------ RECORDS SUPPLIED ------

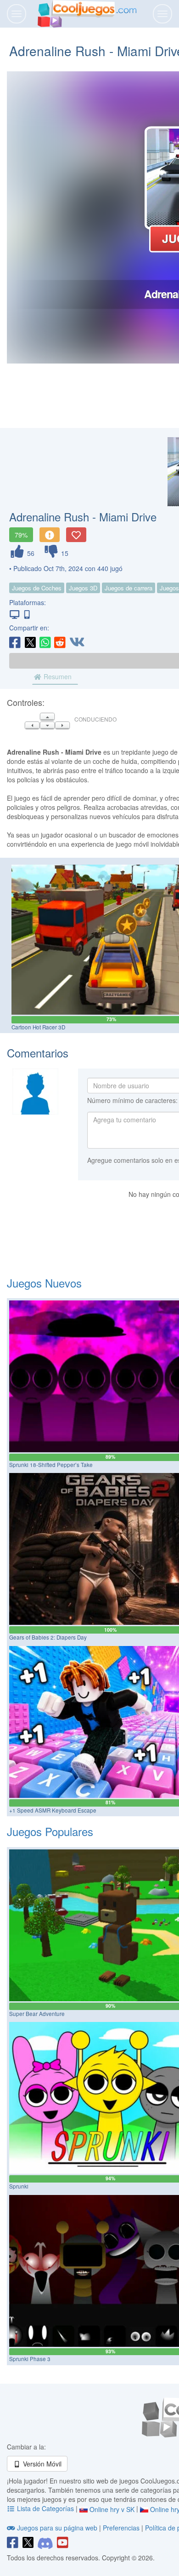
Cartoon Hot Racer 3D (38, 1027)
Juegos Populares (50, 1831)
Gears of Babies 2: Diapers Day (48, 1637)
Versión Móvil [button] (41, 2463)
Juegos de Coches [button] (37, 587)
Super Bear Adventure (37, 2013)
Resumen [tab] (57, 676)
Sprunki (18, 2186)
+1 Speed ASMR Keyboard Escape (52, 1810)
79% (21, 534)
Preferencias (122, 2527)
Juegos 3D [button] (83, 587)
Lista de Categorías (45, 2508)
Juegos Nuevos (44, 1283)
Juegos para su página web (57, 2527)
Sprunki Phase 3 (29, 2358)
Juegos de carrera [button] (128, 587)
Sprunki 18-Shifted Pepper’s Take (51, 1464)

------

• **EXERCISE INSTRUCTIONS**
For every line above that holds the word "button", report the whole line.

• **FINISHED EXERCISE**
Versión Móvil [button] (41, 2463)
Juegos de Coches [button] (37, 587)
Juegos 3D [button] (83, 587)
Juegos de carrera [button] (128, 587)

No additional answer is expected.